Tom ChapmanThe Kimberley Echo
Shop around for foreign money before you travel.
Camera IconShop around for foreign money before you travel. Credit: Alex Segre/Getty Images

Did you know you’ll pay more when buying foreign cash at the airport than at any other location?

Also, debit or credit cards are usually the cheapest option for buying things overseas.

Australian Competition and Consumer Commission research, to help us with foreign money purchase decisions, found:

Consumers who bought $US200 in foreign cash in February could have saved $40 if they bought from the cheapest supplier at a non-airport location. And the big four banks are consistently more expensive, especially for common currencies, such as British pounds or US dollars.

A customer who used a debit or credit card from one of the big four banks with no international transaction fees could save $13 on a $US200 purchase, compared to using a travel money card. With international transaction fees, it would be a saving of $5.

A holder of a travel money card from one of the big four banks withdrawing the equivalent of $100 in pounds (GBP) from an overseas ATM in May 2019, who had not pre-loaded GBP onto the travel money card, would be charged $8.90.

That’s almost nine per cent of the transaction amount in ATM and currency conversion fees.

Shop around for foreign money before you travel — loyalty to your usual supplier, the big four banks or a last-minute purchase at the airport is going to cost more.

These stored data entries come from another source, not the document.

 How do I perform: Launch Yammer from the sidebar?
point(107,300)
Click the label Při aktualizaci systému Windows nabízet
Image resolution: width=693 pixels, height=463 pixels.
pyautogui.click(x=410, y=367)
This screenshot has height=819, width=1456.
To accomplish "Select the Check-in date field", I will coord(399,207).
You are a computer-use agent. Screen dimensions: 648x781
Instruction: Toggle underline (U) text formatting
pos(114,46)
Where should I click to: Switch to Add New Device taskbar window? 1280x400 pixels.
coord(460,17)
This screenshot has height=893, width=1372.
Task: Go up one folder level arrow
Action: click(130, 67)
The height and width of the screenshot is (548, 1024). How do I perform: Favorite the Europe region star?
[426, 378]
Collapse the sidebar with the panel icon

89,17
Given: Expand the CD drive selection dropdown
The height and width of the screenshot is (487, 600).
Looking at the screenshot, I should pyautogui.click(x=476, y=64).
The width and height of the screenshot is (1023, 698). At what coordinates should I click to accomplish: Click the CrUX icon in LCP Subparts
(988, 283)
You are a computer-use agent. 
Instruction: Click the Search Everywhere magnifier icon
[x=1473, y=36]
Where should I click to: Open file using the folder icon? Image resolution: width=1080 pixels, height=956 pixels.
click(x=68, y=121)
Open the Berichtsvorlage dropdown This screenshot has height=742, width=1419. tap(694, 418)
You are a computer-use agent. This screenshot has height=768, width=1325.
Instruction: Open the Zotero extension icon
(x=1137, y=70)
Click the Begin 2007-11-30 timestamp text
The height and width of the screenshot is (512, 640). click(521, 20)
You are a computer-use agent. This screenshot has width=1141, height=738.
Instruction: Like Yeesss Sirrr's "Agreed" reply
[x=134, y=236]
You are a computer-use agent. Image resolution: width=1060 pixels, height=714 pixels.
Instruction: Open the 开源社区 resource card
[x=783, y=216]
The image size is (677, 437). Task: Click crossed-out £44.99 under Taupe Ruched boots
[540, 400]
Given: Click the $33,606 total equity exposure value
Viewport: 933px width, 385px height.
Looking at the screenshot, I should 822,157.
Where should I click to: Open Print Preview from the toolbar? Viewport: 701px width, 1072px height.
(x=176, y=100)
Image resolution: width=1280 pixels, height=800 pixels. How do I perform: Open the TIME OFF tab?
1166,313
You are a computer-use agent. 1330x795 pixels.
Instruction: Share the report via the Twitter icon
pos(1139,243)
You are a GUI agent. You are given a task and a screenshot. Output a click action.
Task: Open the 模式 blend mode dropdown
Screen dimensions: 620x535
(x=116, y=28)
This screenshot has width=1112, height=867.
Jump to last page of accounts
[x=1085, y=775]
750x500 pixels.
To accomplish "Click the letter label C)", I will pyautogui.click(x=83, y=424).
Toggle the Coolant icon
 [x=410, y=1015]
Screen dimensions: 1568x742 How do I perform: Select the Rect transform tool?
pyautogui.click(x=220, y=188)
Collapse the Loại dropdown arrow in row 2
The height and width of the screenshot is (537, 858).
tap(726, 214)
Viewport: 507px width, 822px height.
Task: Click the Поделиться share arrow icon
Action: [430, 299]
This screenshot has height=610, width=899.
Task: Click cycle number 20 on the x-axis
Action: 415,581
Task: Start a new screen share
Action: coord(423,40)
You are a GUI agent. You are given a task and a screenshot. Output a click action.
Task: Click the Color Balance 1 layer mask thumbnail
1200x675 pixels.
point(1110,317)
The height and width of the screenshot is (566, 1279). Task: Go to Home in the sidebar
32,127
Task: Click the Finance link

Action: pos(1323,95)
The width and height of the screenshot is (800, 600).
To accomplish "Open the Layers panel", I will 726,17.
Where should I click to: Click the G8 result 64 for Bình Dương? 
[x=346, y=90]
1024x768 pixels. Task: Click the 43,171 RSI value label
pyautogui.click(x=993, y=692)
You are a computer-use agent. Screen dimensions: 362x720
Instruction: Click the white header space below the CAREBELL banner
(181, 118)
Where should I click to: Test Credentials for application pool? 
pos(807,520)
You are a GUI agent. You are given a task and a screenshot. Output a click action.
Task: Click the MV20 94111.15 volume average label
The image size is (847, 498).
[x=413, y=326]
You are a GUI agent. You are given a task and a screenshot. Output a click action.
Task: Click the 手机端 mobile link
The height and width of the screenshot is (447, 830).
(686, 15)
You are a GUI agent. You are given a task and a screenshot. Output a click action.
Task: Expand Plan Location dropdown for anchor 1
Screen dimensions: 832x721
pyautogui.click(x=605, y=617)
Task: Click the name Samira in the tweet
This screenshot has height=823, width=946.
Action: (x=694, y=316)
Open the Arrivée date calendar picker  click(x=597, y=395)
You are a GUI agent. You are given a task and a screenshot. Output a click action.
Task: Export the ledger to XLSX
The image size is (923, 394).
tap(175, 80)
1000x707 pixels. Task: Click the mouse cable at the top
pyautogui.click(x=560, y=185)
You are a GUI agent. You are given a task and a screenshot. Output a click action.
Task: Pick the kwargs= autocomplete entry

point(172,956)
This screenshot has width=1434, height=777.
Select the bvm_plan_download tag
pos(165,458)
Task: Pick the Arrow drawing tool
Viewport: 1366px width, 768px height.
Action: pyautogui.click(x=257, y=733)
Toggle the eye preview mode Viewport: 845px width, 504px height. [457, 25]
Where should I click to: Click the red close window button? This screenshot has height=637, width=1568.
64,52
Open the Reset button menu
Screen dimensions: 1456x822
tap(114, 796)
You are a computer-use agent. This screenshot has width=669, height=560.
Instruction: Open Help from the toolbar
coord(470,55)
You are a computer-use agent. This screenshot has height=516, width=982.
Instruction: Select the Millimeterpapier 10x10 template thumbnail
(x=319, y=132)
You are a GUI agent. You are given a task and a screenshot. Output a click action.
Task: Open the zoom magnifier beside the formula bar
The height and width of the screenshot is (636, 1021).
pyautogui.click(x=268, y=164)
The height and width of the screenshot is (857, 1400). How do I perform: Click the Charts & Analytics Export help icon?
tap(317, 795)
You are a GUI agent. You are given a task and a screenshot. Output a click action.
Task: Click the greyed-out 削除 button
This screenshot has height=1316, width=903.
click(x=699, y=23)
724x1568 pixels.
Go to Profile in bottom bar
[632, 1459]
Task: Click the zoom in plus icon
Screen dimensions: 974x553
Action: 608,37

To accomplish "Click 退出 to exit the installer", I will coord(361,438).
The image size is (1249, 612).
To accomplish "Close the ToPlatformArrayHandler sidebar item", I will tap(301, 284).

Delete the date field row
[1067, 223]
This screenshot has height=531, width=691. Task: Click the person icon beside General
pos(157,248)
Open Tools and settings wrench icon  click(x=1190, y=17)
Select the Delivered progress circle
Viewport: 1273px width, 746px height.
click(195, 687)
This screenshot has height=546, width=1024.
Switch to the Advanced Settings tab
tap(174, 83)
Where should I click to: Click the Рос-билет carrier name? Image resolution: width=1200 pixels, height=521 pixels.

Remember, buying currency online in advance is an option. Compare the total price including the exchange rate and fees.

Think about best payment methods when travelling overseas — what’s accepted, certainty of price or total cost, convenience and what if it’s lost or stolen?

Beware travel money card fees as well as costs incurred for loading Australian dollars but paying in, or drawing out, another currency.